* YOUR INSTRUCTIONS *
Among the entries that follow, the required portion opens with the line containing "ホーム (77, 125)" and closes with the line containing "学校だより・学年通信・保健だより・給食献立表 (383, 1622)". Give that portion again exactly, and nothing else.

* MATERIAL FOR THIS TASK *
=====

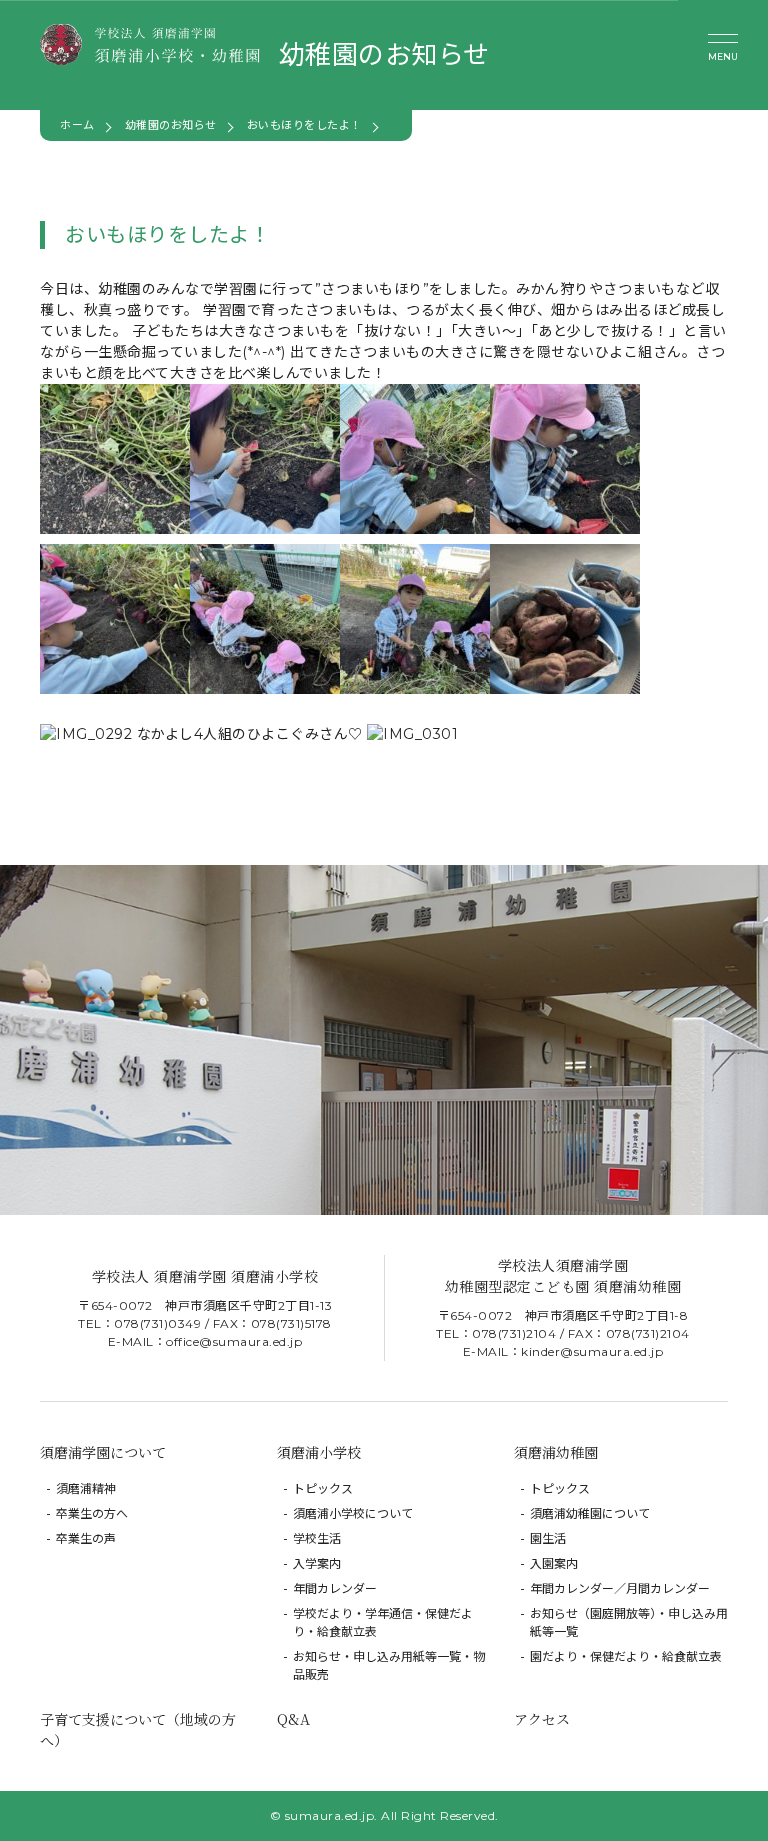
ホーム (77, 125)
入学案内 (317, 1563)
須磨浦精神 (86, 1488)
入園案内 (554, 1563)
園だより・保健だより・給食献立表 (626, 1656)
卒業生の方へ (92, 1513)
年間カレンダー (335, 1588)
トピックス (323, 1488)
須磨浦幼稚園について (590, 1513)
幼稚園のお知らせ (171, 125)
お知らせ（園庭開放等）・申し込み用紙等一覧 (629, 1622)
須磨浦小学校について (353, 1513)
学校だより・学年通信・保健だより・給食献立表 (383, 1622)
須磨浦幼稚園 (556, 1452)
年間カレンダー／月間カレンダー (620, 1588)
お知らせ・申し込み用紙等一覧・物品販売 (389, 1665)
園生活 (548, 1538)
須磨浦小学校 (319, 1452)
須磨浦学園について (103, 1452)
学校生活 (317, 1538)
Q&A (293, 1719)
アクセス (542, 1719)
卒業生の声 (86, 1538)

=====

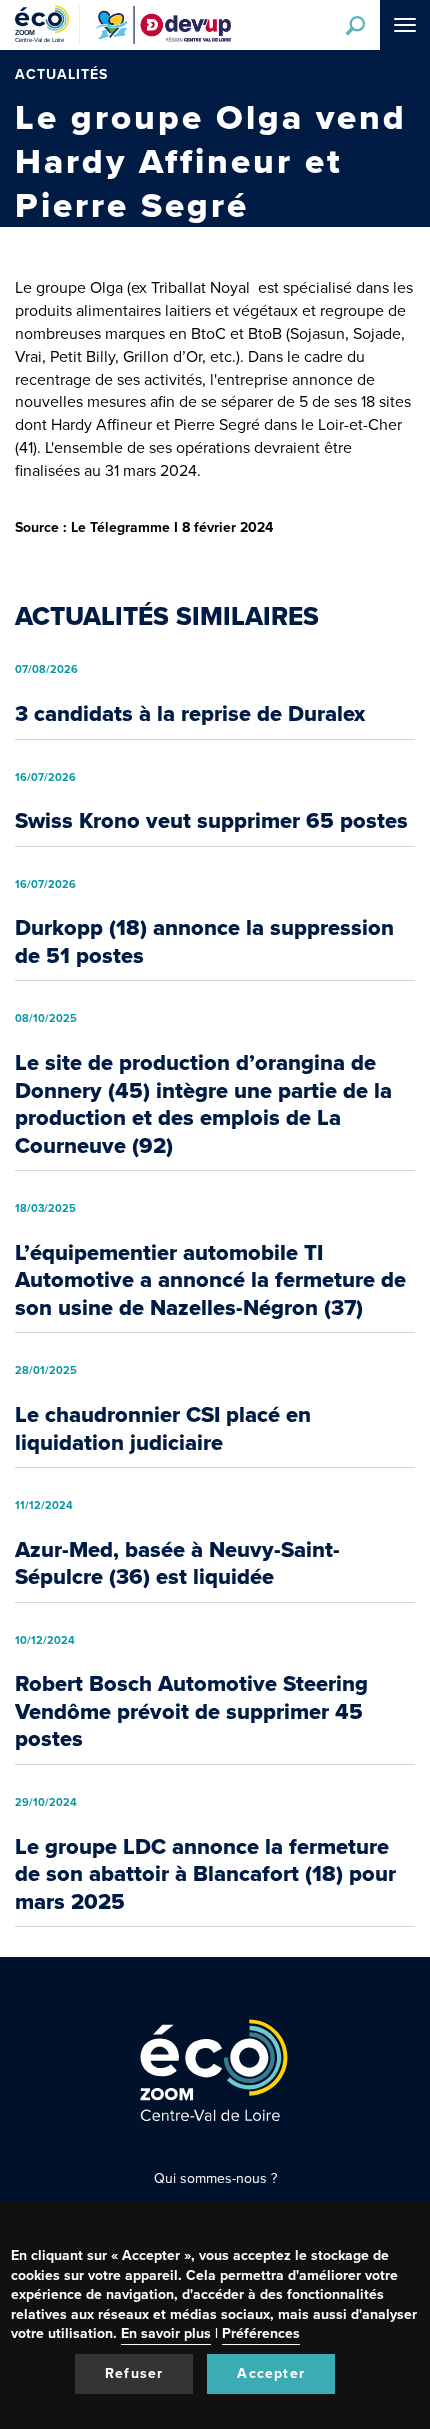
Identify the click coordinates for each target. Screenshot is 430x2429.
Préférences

=====

* EXERCISE RESPONSE *
ホーム (77, 125)
入学案内 (317, 1563)
須磨浦精神 (86, 1488)
入園案内 (554, 1563)
園だより・保健だより・給食献立表 (626, 1656)
卒業生の方へ (92, 1513)
年間カレンダー (335, 1588)
トピックス (323, 1488)
須磨浦幼稚園について (590, 1513)
幼稚園のお知らせ (171, 125)
お知らせ（園庭開放等）・申し込み用紙等一覧 (629, 1622)
須磨浦小学校について (353, 1513)
学校だより・学年通信・保健だより・給食献立表 (383, 1622)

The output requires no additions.